Según datos del Instituto Nacional de
Estadística (INE), España pierde población, y Galicia no podía ser una
excepción en el conjunto del país. Varios factores explican esta evolución
demográfica. Por un lado, el paro masivo como manifestación más dramática de la
crisis que padecemos, lo que origina el retorno de muchos inmigrantes a sus
países de origen, especialmente hispanoamericanos que han recuperado un mayor
ritmo de actividad económica. A estos se suman los jóvenes compatriotas que buscan
un empleo que en su patria no encuentran. Y por último, la baja tasa de natalidad
da lugar a que el número de fallecimientos supere al de nacimientos. La
conjunción de estas causas conduce a que el censo que llegó hace tres años a
sobrepasar los 47 millones de habitantes haya bajado a poco más de 46 millones.

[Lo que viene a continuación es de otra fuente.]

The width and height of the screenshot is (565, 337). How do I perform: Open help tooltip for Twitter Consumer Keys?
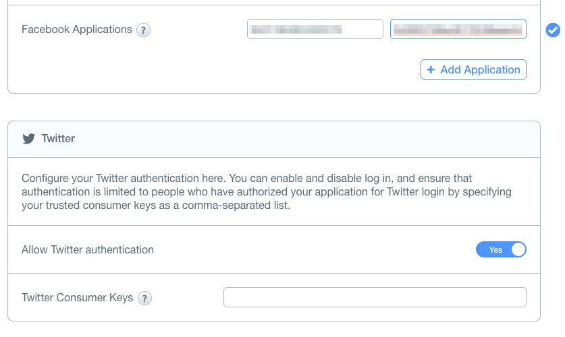[x=144, y=298]
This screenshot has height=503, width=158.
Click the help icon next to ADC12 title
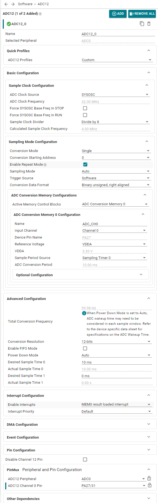[x=40, y=14]
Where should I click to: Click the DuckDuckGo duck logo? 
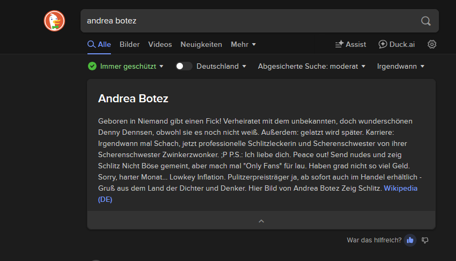pos(54,21)
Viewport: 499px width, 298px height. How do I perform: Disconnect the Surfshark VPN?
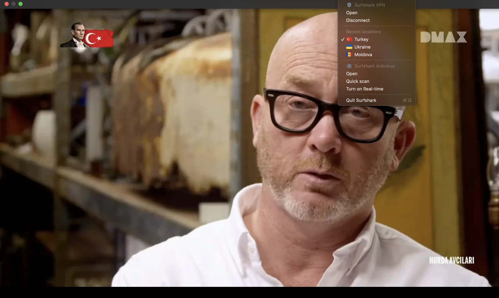tap(357, 20)
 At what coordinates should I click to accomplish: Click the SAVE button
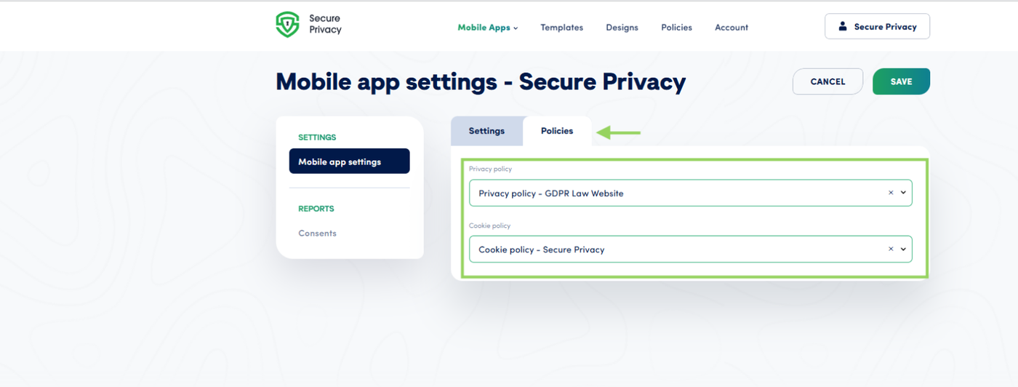point(901,81)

Y la tendencia descendente continúa.
La comunidad autónoma gallega sufre la
regresión censal con notable intensidad. Donde la despoblación se manifiesta
más acusada es en el territorio rural, de forma que muchas aldeas se quedan sin
vecinos con sus casas cerradas. El mismo INE informa que Galicia cuenta con
1539 núcleos deshabitados, con aumento de 70 en el pasado año. Cada cinco días
como media, se sumó uno más a la lista. Y en otros 2.000 viven solamente una o
dos personas, lo que significa que no tardarán en quedar desiertos. El panorama
que se avecina es desolador, sin que las autoridades hagan algo útil por
revertir la situación.
En las viviendas abandonadas crece la yedra
y las zarzas, y los que fueron campos de cultivo son invadidos por helechos y
tojo, que en verano propician la aparición de incendios forestales. Cuando un
pueblo pierde habitantes, por falta de niños se cierra la escuela, y el médico
y la farmacia se ausentan, acelerando de este modo el éxodo de los pocos
vecinos que quedaban. Es un proceso que se autoalimenta.

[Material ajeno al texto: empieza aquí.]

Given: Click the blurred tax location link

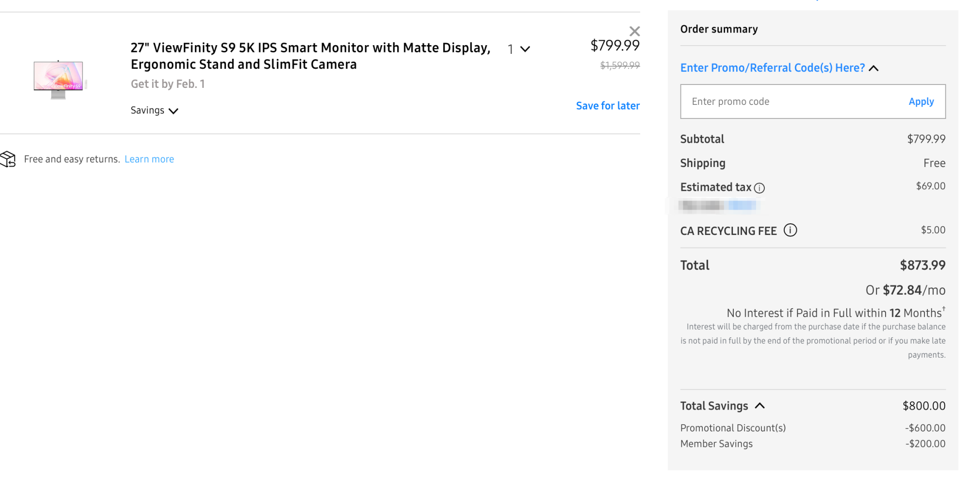Looking at the screenshot, I should pos(742,205).
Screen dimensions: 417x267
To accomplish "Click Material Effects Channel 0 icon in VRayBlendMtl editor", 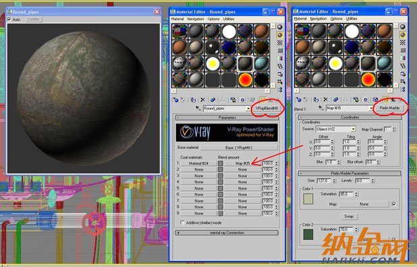I will point(243,100).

Durante el siglo pasado se hizo evidente la
defectuosa distribución de la tierra que subyace en el problema de desertificación
del territorio. Mientras en regiones como Andalucía, Extremadura y Castilla La
Mancha existían –y siguen existiendo– grandes latifundios mal aprovechados, en
otras, y especialmente en Galicia, el problema era y es el minifundio que hace
antieconómica la explotación de las pequeñas propiedades.
El deseo de solucionar la anomalía dio
lugar a la reforma agraria que emprendió la
II República con aplicación en la parte
meridional de España, pero la victoria de Franco abolió la legislación al
respecto y la situación devino inalterada.

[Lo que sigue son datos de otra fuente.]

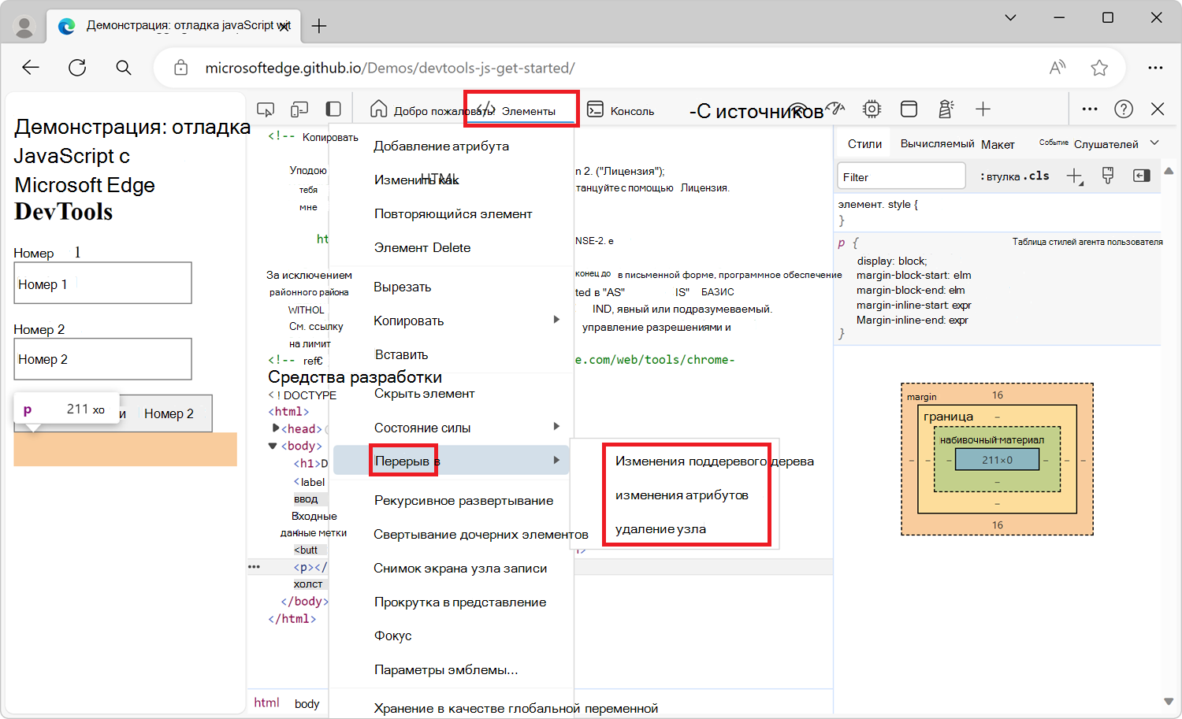
Task: Click the plus icon for more tools
Action: 982,109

En nuestra comunidad se intentó la reforma
por medio de la concentración parcelaria consistente en reunir retales para
agrandar los predios y abrir caminos de servicio. Se invirtieron cantidades
ingentes de dinero con resultados más que mediocres. Si un labrador que poseía
cincuenta parcelas separadas, se reducían a diez, su superficie seguía siendo inadecuada
para el empleo de maquinaria como forma de incrementar la productividad para
que fuera competitiva. Por consiguiente, la explotación continúa siendo incapaz
de proporcionar una renta comparable con la de un salario digno y ello hace
inevitable el éxodo rural.
Fracasada la concentración parcelaria, no
creo que haya una solución mejor para frenar el abandono del campo que una
auténtica reforma que facilite la creación de explotaciones rentables que
podrían ser administradas por sociedades, o mejor aún, por cooperativas, que
aumentarían la producción y preservarían el medioambiente. Estas medidas,
complementadas con la dotación de equipamiento social de los núcleos urbanos
serían donde residirían los agricultores desplazados.
No ignoro que la implementación del plan
encierra no pocas dificultades y resistencias pero no veo otra fórmula mejor
para atajar la despoblación de aldeas y desertización del territorio.
La puesta en práctica por el gobierno
bipartito de la creación de un banco de tierras (del que nada se ha vuelto a
saber) resultó un remedio de paños calientes de eficacia harto discutible.